The silence is interrupted by shout. It is very loud shouting. I look behind me. Two frightened little girls scream so loudly that I was suddenly ripped from the place where time was stopped. This shouting gradually disappear in the labyrinth of narrow, dark, smoke-colored streets where the other funeral processions led by the eldest son with a shaved head march carrying dead bodies on their last journey. And again there is a silence – neverendless silence and peace.

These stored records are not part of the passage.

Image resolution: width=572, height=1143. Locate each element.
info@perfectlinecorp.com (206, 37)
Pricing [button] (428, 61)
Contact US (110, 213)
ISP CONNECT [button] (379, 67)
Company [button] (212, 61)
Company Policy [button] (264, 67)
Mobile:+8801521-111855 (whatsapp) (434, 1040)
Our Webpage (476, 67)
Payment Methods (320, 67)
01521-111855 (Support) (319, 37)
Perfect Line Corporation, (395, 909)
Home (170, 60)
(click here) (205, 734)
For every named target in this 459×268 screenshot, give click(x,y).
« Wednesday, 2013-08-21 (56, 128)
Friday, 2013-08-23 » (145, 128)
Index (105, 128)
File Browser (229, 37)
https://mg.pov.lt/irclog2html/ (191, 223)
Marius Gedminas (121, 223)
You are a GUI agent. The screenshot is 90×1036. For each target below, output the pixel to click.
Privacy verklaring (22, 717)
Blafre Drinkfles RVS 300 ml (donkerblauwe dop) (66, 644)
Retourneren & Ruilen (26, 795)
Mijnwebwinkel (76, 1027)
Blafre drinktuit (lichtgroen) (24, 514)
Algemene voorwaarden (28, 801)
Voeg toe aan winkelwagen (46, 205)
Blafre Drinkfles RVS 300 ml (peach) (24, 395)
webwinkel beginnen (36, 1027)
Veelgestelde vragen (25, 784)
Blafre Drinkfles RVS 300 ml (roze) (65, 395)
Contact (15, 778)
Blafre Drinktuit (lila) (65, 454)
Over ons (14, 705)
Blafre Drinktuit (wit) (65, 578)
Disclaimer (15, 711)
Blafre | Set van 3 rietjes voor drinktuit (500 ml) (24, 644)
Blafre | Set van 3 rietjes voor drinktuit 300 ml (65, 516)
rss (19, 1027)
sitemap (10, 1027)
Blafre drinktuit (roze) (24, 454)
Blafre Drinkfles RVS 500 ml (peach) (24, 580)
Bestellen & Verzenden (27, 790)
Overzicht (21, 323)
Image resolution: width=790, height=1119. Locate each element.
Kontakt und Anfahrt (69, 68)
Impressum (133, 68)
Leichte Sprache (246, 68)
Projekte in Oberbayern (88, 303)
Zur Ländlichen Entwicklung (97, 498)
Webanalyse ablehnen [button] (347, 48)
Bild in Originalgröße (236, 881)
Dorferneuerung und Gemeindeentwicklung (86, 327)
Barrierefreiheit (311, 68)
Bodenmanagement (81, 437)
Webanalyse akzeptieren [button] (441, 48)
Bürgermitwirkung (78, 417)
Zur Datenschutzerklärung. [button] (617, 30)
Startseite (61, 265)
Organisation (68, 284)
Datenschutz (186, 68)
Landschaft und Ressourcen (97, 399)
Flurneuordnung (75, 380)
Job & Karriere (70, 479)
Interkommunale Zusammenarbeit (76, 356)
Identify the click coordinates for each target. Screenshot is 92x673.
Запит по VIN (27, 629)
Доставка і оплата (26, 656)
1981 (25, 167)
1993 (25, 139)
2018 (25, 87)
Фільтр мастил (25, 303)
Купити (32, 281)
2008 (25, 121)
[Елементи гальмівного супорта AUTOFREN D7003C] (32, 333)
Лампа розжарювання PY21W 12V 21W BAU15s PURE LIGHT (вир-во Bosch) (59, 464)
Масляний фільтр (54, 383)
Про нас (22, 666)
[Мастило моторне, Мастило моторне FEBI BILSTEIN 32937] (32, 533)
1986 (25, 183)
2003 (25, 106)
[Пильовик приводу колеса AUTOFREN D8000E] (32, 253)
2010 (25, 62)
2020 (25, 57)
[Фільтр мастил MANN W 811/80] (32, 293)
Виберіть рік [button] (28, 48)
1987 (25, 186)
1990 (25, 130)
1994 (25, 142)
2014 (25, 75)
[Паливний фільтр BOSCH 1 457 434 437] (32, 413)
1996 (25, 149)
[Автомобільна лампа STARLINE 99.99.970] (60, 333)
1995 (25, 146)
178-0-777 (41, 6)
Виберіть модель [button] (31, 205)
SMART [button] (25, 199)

This place usually gives a person serenity of mind and soul. It gives awareness of yourself. It gives awareness of life itself to which people often forget. Here is suddenly everything so unreal but at the same time you are experiencing the most realistic feeling of being. Each place in India offers its own lesson and Varanasi is a lesson about death and temporality of things …
3 Comments
A fantastic and wonderfully written piece, which gives a unparalleled depth of emotion throughout. It is true that it is often hard to find places in western society where time actually stops and meditation of human life is allowed to take place.
Thanks for the information and images of varanasi ghats you have provided for us that you have visited, it is really a commendable job, please go on, we will travel through you.